Tuesday was Beatrice's ninth birthday.
The year she turned five, March 1st began very early. Not that night and day were meaningful categories in the hospital. But it was still dark when I accompanied Mike from his room on the eighth floor downstairs to surgery to repair the ruptured feeding tube apparatus inside of him that was causing acute pain with every tracheostomy-facilitated cough. And the coughing was constant. Everything hurt then, for him and for me, though nothing more in that moment than the awareness that I was missing Beatrice's fifth birthday because of all this. This torrent of disease, pain, medical system failure, constant uncertainty. The torrent took everything away with it.
My sister was in town and she and my mom helped make Beatrice's party happen. It was at a trampoline park. They sent me pictures while I sat anxiously in the waiting area. Life kept happening, even the lives of our children, and we were missing it.
This year I planned Beatrice's party at a little bowling alley/arcade in town. It was last Sunday. I met some of her school friends for the first time and admired their flashing smiles, buoyant energy, nine year old naughtiness, long limbs, deep down sweetness. Three parents spontaneously decided to stay with me during the party, and later my mom joined too, everyone shrugging off the fact that staying was a kindness, knowing I would likely get overwhelmed by the responsibility of all those children running wild in an open space filled with so much fun. I felt quietly cared for by their presence, and watched Beatrice glowing, dancing with triumph with her friends as their bowling balls bounced like enormous slow motion pinballs, back and forth off the bumpers, eventually making contact with a handful of pins.
Yes!!!
I thought to myself: maybe I've outgrown the grief that has accompanied her birthday over the past three years. Maybe I can finally experience this simply as a special day for Beatrice, unsullied by the trauma of Mike's final harrowing days on earth. Wouldn't that be great?
On Monday night while Beatrice was at dance class I was feeling overly sensitive to various unimportant domestic irritants and my own parenting shortfalls and so announced I was running out to get some final bits to gussy up the birthday. In the car, alone (finally), pulling out onto Walnut Street, I felt a geyser of pain rise up within me, completely shocking in the suddenness of its presence. I cried and cried. Moaned and sobbed is more like it. Vocalized something dark and sharp while hot tears fell onto my lap in the driver's seat.
Wegman's is about a six minutes' drive from my house, and by the time I pulled into the parking lot the geyser was spent. Only the shuddering aftershocks remained, and those soon passed too. She was so little. That was the thought that started and ended it: she was so little.
How could Beatrice's little body have received all that pain around her? Where did it go? Is it stored still in her lengthening bones, her soft warm skin?
Lately I myself feel like a human lightning rod. I receive the hot energy of other people's feelings; they pass through the safety of my body on their way into the earth. I sit cross-legged and tall in my soft burgundy chair at work all day and invite, welcome, receive the crackling emotional energy of my clients.

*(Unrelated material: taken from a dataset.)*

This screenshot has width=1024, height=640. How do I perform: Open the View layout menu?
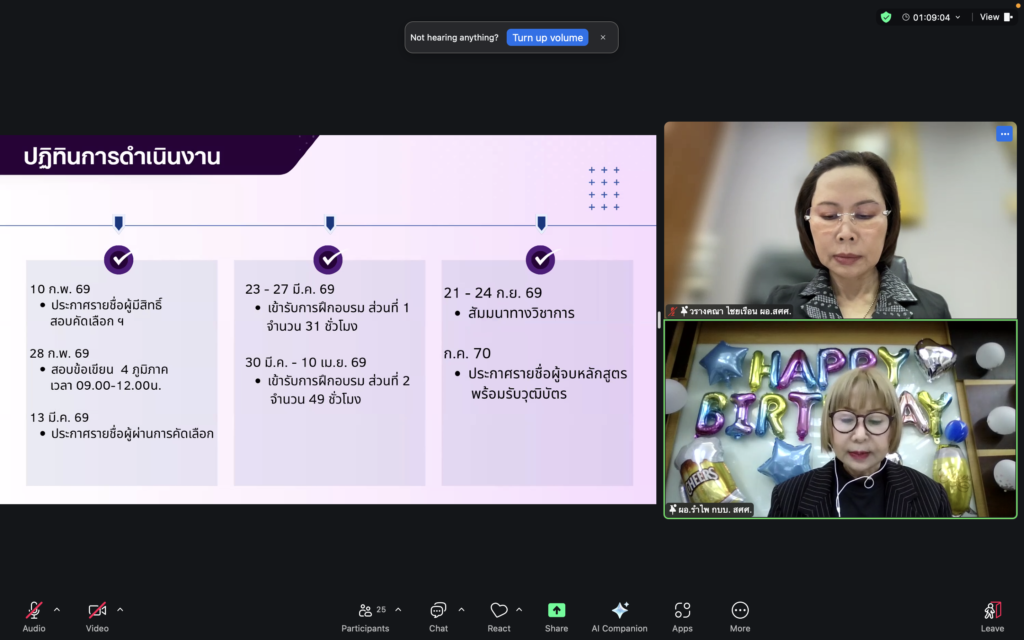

Then I walk home and do my best to be present to the changeable kitchen weather that three children generate. I remind myself to breathe. I conduct lightning. It's a lot, but I can do it.
The difference for me is that now I really can conduct emotions; they move through me and I am unharmed. Tired, sure. Sometimes I need to retreat to my bedroom with a book. And when I can't take a lunchtime walk to shake out the morning sessions' emotions that didn't quite make it into the soil I'm bummed.
But the essential experience has changed because my own feelings now also fill my body, and I try to listen to what they tell me. I am learning through faltering, earnest practice to permit them to come and to go, to hold them compassionately while they are here; because of this I can ground other people's energy in a sustainable way. In those crisis cancer days and the months that followed Mike's death everyone else's feelings swirled in a scorched field inside me. By the time he died I was burned to nothing. When someone asked me how I was during those years, I went blank. How was I? I wasn't. Nothing could grow. The pain of my husband and my children and to a lesser extent the circles of caring family and friends around us seared every available space to ash. I didn't believe my own pain to be relevant.
But being human is an exquisite, surprising thing, and so much has been sprouting in my ash-enriched insides. My own therapy, work with my clients (in which recent trainings have empowered me to be more deeply compassionate and present), my immersive experience at the mindfulness retreat, meditation, reading, yoga, dance, all of it has been teaching me to cherish this imperfect body, this vast inner space, this spirit. In stolen quiet moments I sometimes rest my hands on my body with all the tenderness motherhood has taught me.
There is more room here than I ever knew.
My clients who are preparing to graduate are taking stock of the past four years, realizing how much they have grown, mustering up the courage for their next uncertain steps. They are entering a time of transition and new possibility. On March 12th it will be four years since we lost Mike, four years since I held his hand. To be without him, to know what we all endured, to witness the pain of my children - it hurts so much, just as much as it ever did. It is my relationship to the pain that is shifting.
I look back on the past four years, and I am proud of how much we have all grown. I know now my pain is relevant; I know how precious I am to me. I am ready for the next unknowable chapter.